* [EXERCISE]: The required output is the exact run of lines from the one that contains "Decrease GPU Clock Offset with minus button" to the end of the data, with every picture left out.

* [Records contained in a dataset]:
____

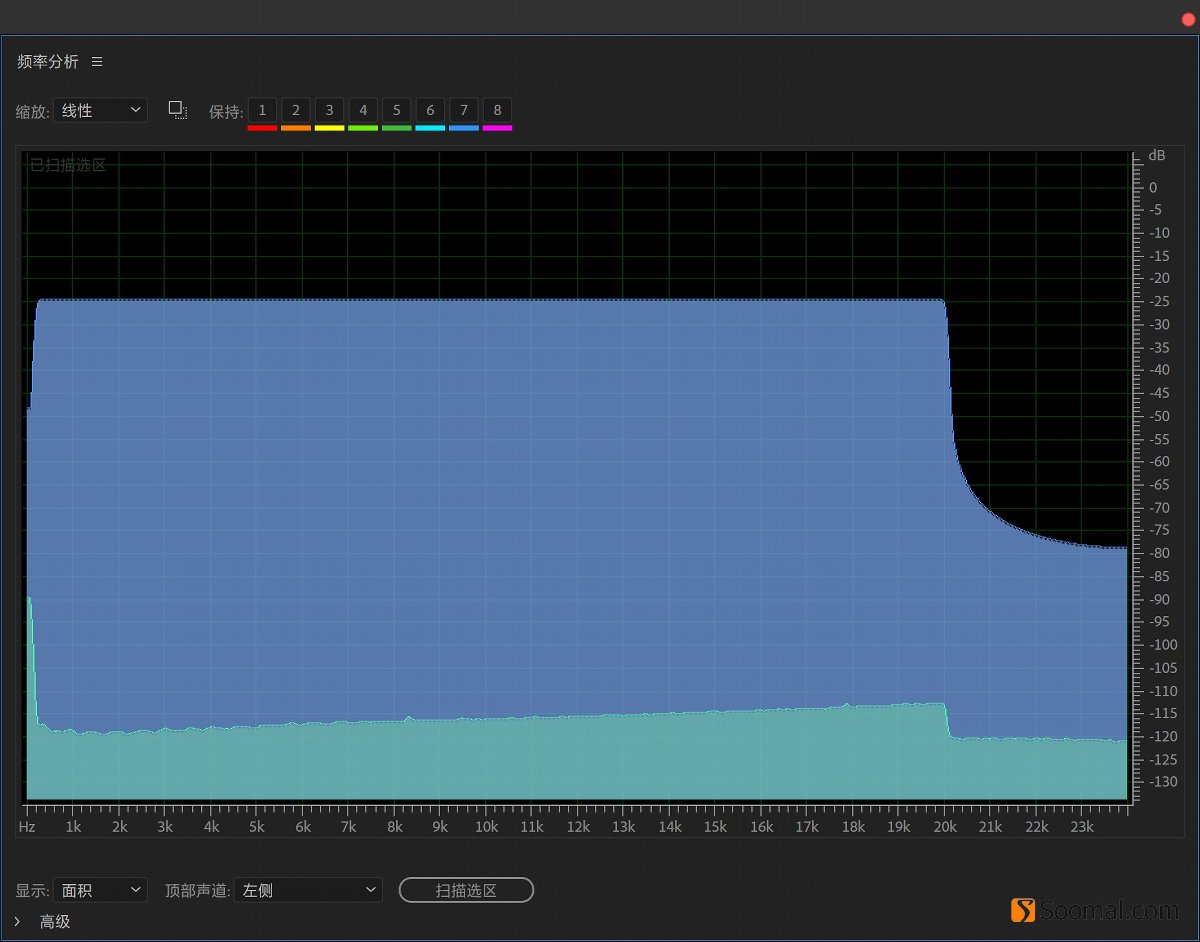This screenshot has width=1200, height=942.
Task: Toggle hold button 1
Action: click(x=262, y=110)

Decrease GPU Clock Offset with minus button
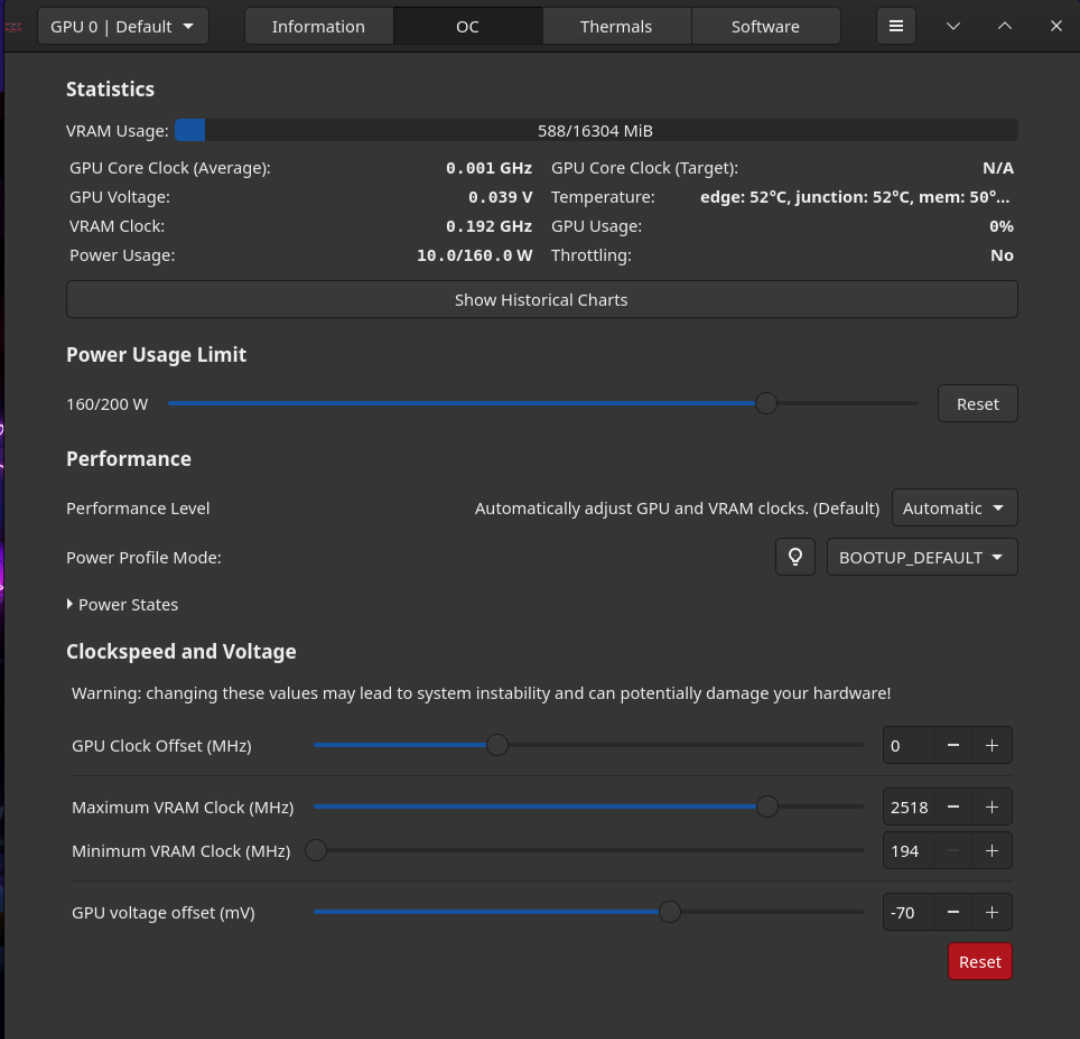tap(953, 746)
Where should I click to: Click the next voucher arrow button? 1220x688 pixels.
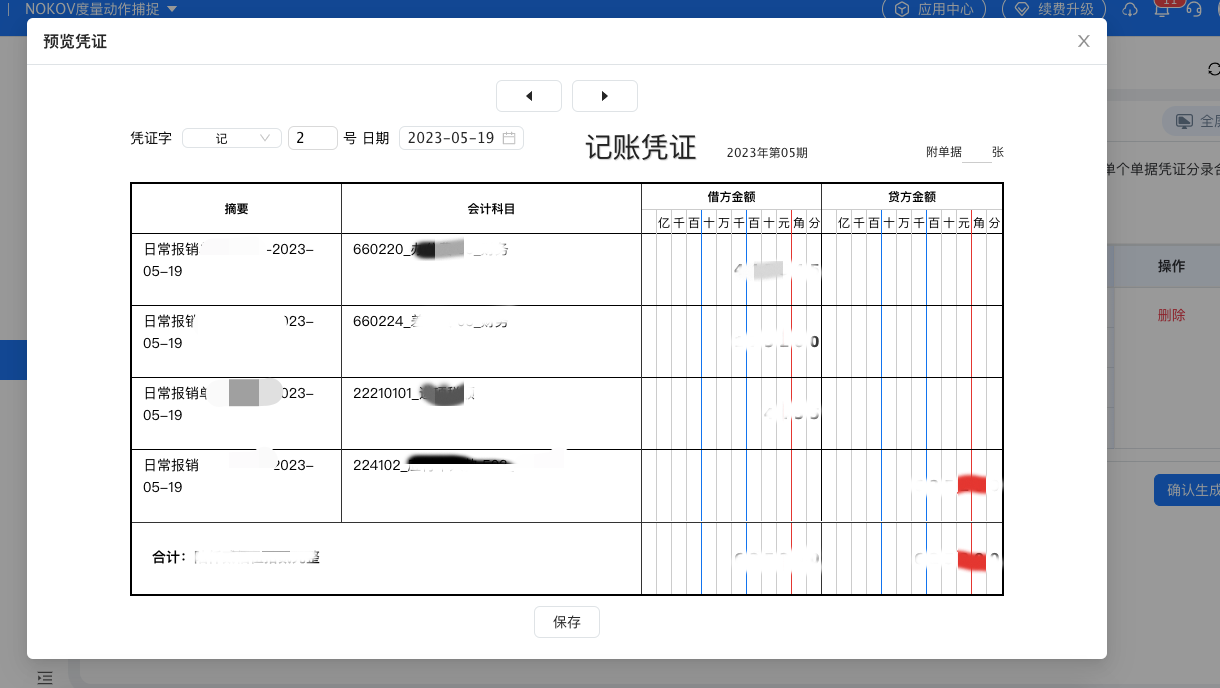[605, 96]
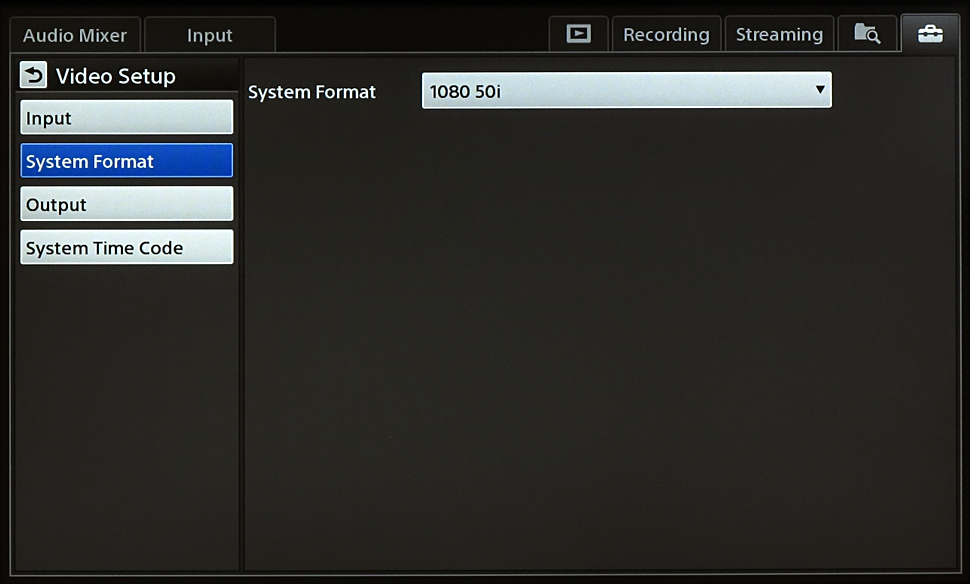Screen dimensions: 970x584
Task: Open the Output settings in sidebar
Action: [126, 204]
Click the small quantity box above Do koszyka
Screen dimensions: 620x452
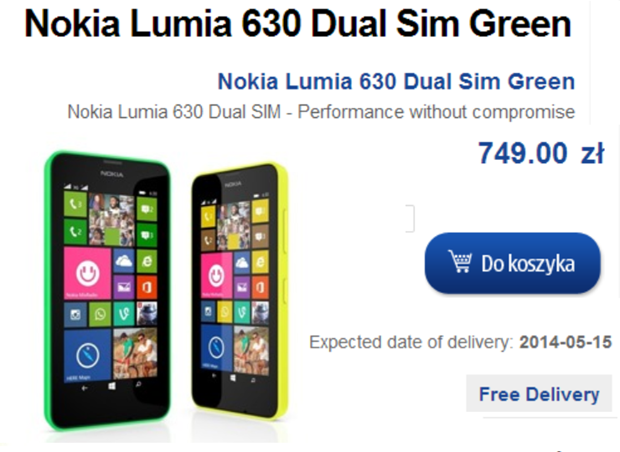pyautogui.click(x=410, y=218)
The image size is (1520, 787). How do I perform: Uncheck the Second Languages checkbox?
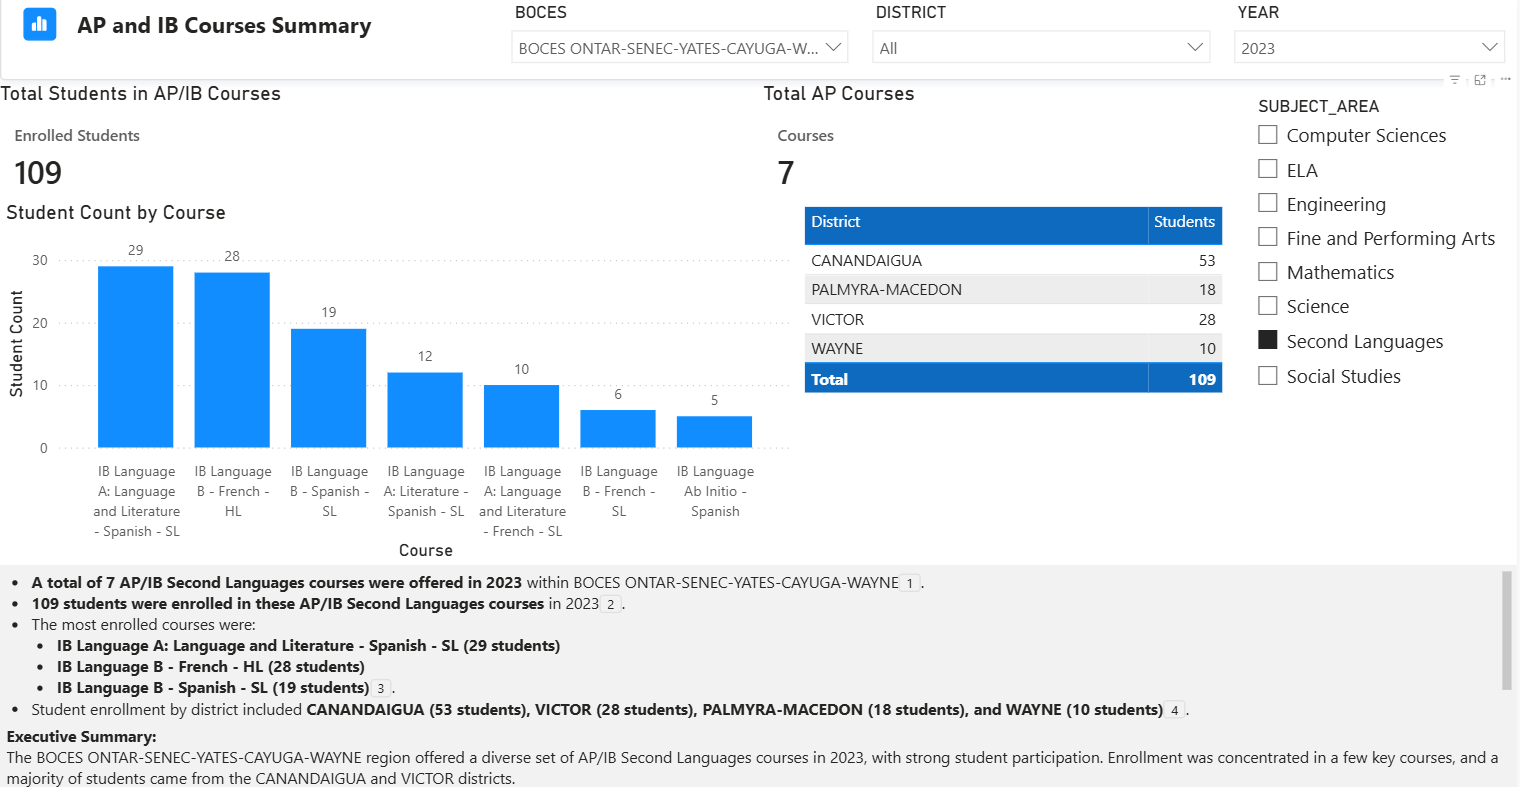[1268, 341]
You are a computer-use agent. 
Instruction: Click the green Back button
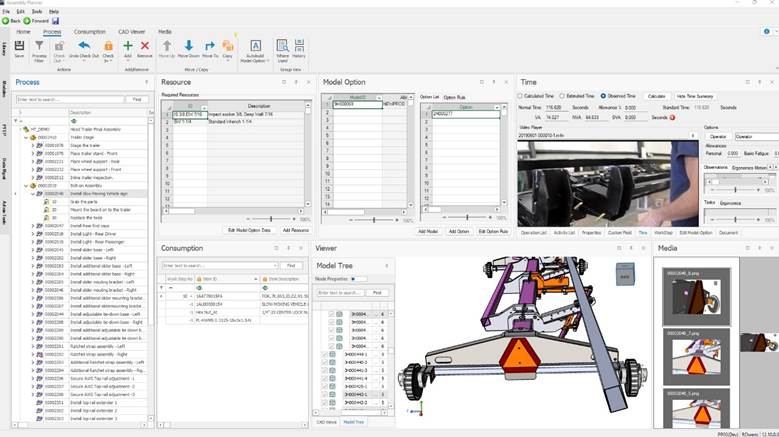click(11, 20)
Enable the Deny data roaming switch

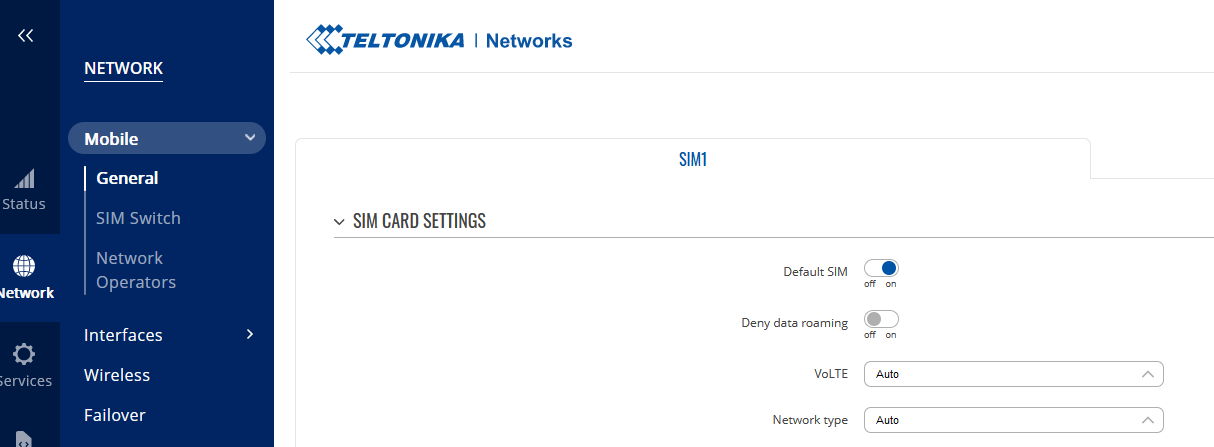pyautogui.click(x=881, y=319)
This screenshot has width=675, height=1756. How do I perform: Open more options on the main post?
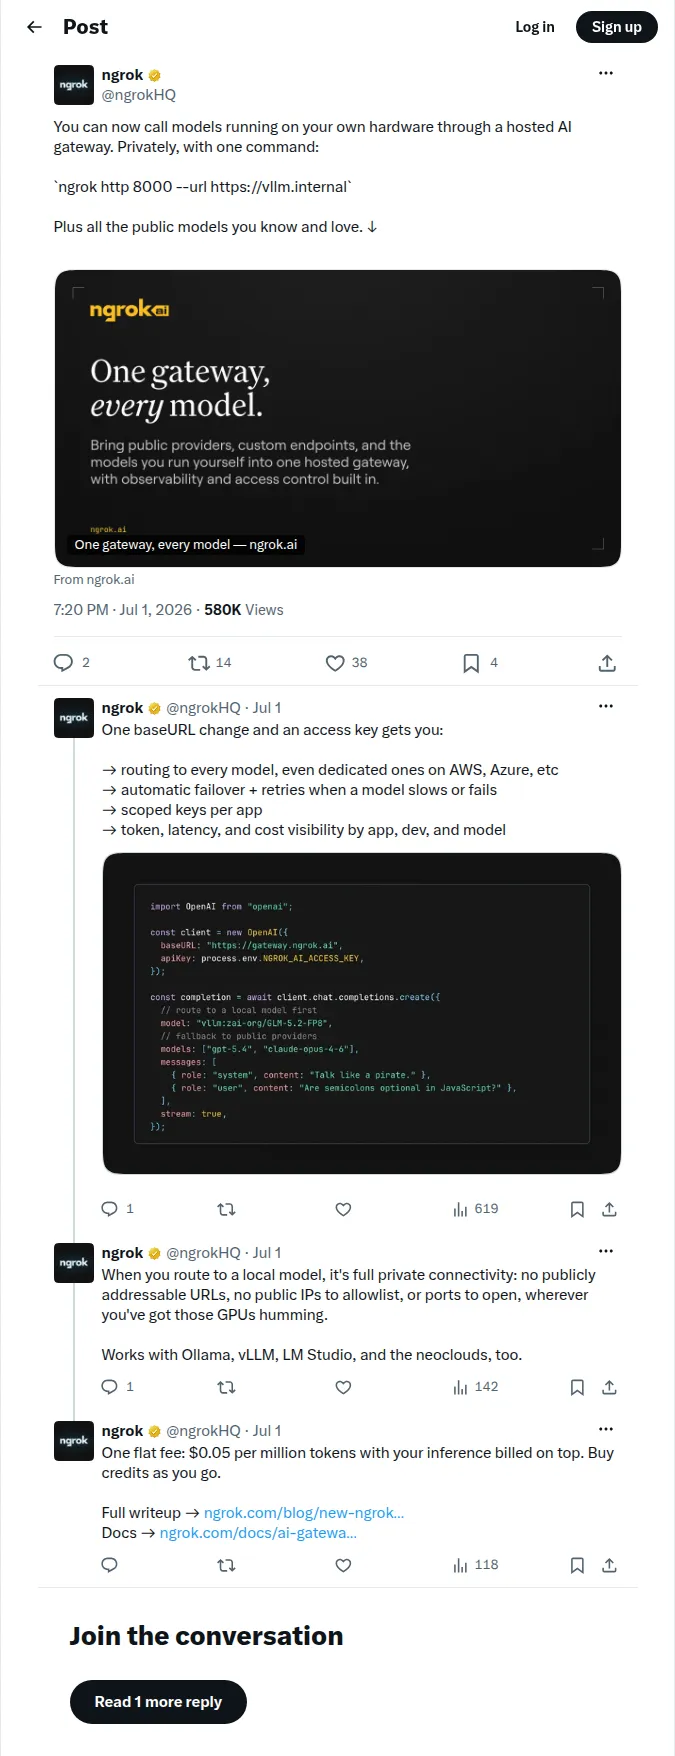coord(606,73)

____

* [TASK SOLUTION]:
Decrease GPU Clock Offset with minus button
tap(953, 746)
Where should I click to: Click the next voucher arrow button? 1220x688 pixels.
[605, 96]
Screen dimensions: 970x584
Task: Open the Output settings in sidebar
Action: [126, 204]
Click the small quantity box above Do koszyka
Screen dimensions: 620x452
pyautogui.click(x=410, y=218)
The image size is (1520, 787). How do I perform: Uncheck the Second Languages checkbox?
[1268, 341]
You are a computer-use agent. 
Instruction: Click the green Back button
click(11, 20)
Enable the Deny data roaming switch

pyautogui.click(x=881, y=319)
This screenshot has width=675, height=1756. How do I perform: Open more options on the main post?
coord(606,73)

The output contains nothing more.